**Обязательные задания:**
1. Что во фрагменте дискуссии о методологии отвечает сплавщик на вопрос, какое бревно у него главное?
2. Продолжите фрагмент дискуссии о методологии, начиная сразу после его последнего предложения.

**Избранный отрывок:**
______

Но… Второй пункт ответа. Здесь надо вспомнить идею, высказанную в свое время О. И. Генисаретским, – образ «молевого сплава»… Плывет огромное количество бревен. Они у вас не связаны. Вот вы стоите на одном бревне, багром разгребаете какие-то заторы… Тут бревно под вами начинает тонуть, вы перескакиваете на другое бревно и тянете все это относительно него. Оно, в свою очередь, начинает тонуть – вы перескакиваете на третье. Появляется здесь Сергей Васильевич Брянкин, вытаскивает своей длинной рукой на берег этого сплавщика и говорит: «Слушай, ты ответь, какое у тебя бревно главное?» Тот говорит: «Каждый раз то, на котором стою». «Нет, – говорит Сергей Васильевич, – ты меня не проведешь! Ты мне скажи! А если ты не скажешь, какое бревно главное, то это произвол! Как это так?!»
Теперь я отвечаю по третьему пункту на ваш очень интересный вопрос. И вы правы, говоря, что это должно обсуждаться дальше, – у меня так и было запланировано. Я теперь должен буду обсуждать, что это за движения, заданные вот этими линиями. Во-вторых, что представляет собой каждый из этих блоков. И там, в частности, возникает та самая проблема, которую вы сформулировали, а именно: роль натурализма, его оправданность в определенных ситуациях. Мы уже начинаем понимать, что натурализм хорош при определенном «заторе» – когда нужно всю эту штуку в определенную сторону толкнуть. Здесь, наверное, можно сказать, что между всеми этими блоками – обратите внимание, Сергей Васильевич, – за счет такой процедуры рассуждения, или мыслительной работы, которую я предлагаю, существует все время отношение рефлексивного отражения…
Брянкин: Эта кривая показывает, что вы задаете связь между блоками через объект, а не процедурно, не через процедуры. Именно на это был направлен мой вопрос.
Опять это неправильно… Обратите внимание, что есть мой объект. Мой объект всегда – вот это пространство. Мой объект всегда – «плывущие бревна»…
И в этом смысле Сазонов опять прав. Он говорит: «Ну, помилуйте, вы такую мощную штуку имеете, а строите такую ерунду…» Я ему отвечаю: «Простите, теория мышления не ерунда».
Но когда я вам отвечаю, я должен ответить совсем в другом контексте. Ну, конечно, по отношению к этой штуке теория мышления – ерунда. Конечно, подумаешь, теория мышления… И это и есть мой ответ. Мой ответ есть методологическая организация деятельности, методологическая организация пространства мышления. А какие там выходы из нее… Все зависит от ситуации. Скажем, если надо психологию поворачивать определенным образом, надо обеспечить ее развитие – надо повернуть психологию. Если социологию – социологию, если, скажем, архитектуру и проектирование – значит, надо архитектуру и проектирование. А объект теоретического анализа – методологическая организация мышления и деятельности. Но когда я решаю конкретные задачи, то я говорю – в силу своей дисциплинированности – о том, о чем и говорил, и о том, что я должен сделать.

______

Данные об элементах и расположении текста:

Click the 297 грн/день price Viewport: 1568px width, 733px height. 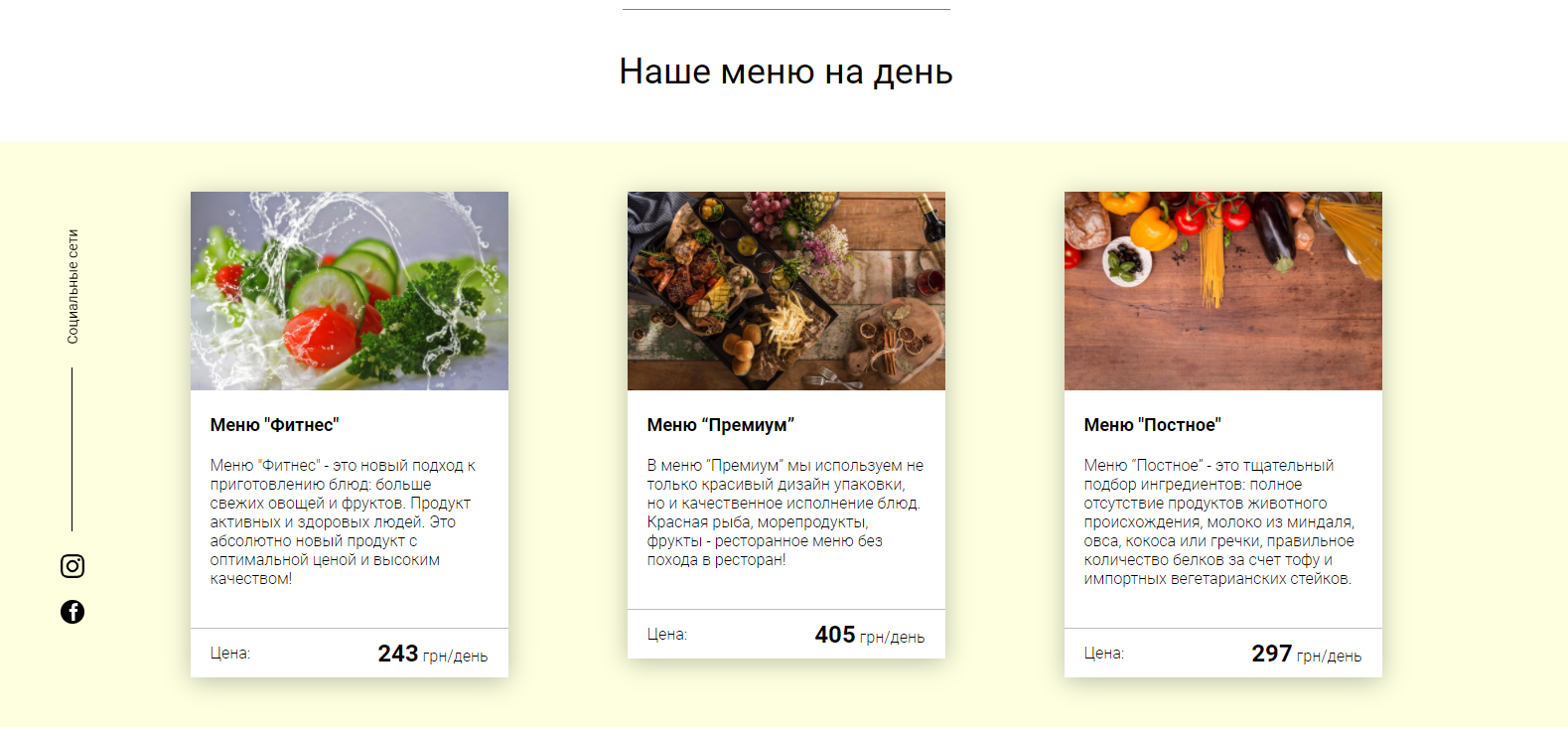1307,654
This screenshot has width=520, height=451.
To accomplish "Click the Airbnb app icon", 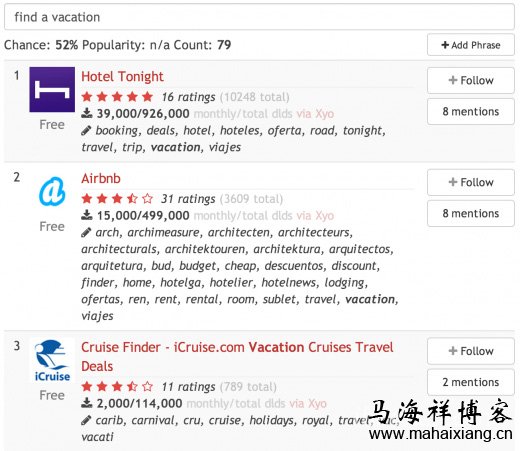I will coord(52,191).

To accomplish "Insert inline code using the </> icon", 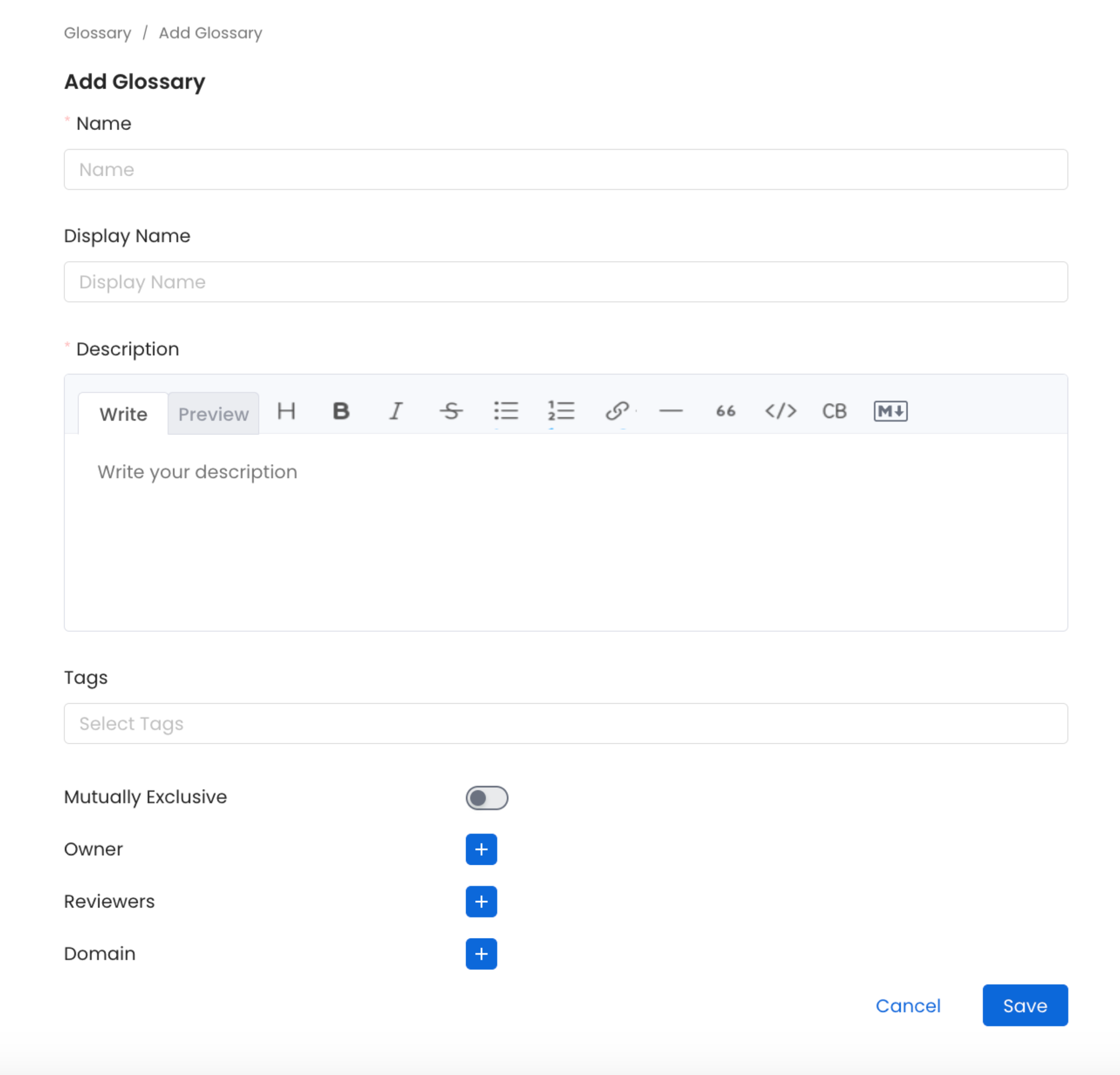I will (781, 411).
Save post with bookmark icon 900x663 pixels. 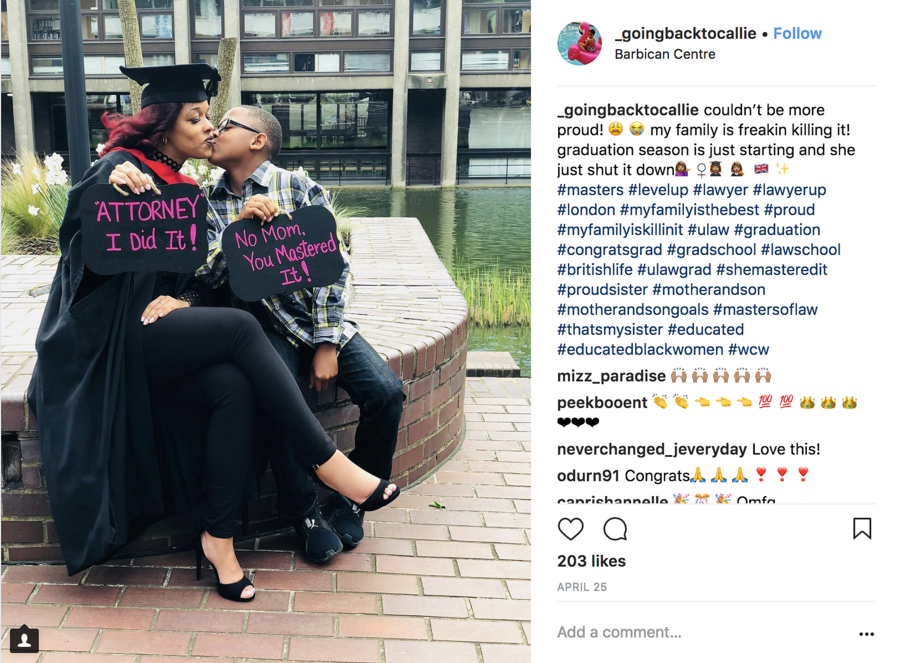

______

**Ответы к заданиям:**
1. «Каждый раз то, на котором стою».

2.
Да, я рисовал такую занятную схему (см. рис. 3). Вот есть рефлексивное представление, вот есть предметное. Рефлексивное здесь – объемлющее. Теперь, обратите внимание, я ведь могу теперь это рефлексивное представление предметизировать. И тогда для меня предметом является методологическая организация мышления и деятельности. Эта моя рефлексия дает мне мой объект и вместе с тем универсум человеческого мышления и деятельности. А в нем «плавают» самые разные вещи.
Когда я сижу дома, занимаюсь для удовольствия, я занимаюсь вот этим. Я это продумал, я это анализирую, предметизую и т. д. А когда я прихожу на работу, то я решаю там те задачи, которые стоят, с помощью этого методологического подхода, этой организации и т. д.
Вы про что спрашиваете?
Брянкин: Я спрашиваю про мышление.
Вы что думаете, меня действительно мышление интересует? Впрочем, так же, как и вас…
Брянкин: Я про ваше хобби спрашиваю…[8]
Представьте себе мышление как объект. Каким образом его поймали, сделали из него онтологию и запустили туда – пока не обсуждаем. Поймали – запускаем, и он у нас начинает обрабатываться в каждом блоке: проектировочном, конструктивном и т. д.
Вы меня по понятию спрашиваете или по предмету? Что я вам сейчас инкриминирую? Вы путаете понятие с предметом. Если вы задаете вопрос по понятию, то я вам по понятию отвечаю: есть блоки, а движение у меня намечено как некое неопределенное движение…
Давыдов: Георгий Петрович, вы не повторяйте много раз. Это все ясно. Вы берете тот момент абстрактности, где конкретизация и, следовательно, последовательность движений для вас несущественна. Впрочем, вы сразу выразили это в следующей фразе: «исследование, проект, конструкция и т. п.». Вам безразлично, что дальше будет. Вы чисто эмпирически, житейски берете и содержание исследования, и проектирование… Вы говорите: «Такие процедуры могут быть, такие блоки могут быть построены. Вот как они задают пространство мышления». А как они связаны, что они такое сами по себе – это вас пока не интересует.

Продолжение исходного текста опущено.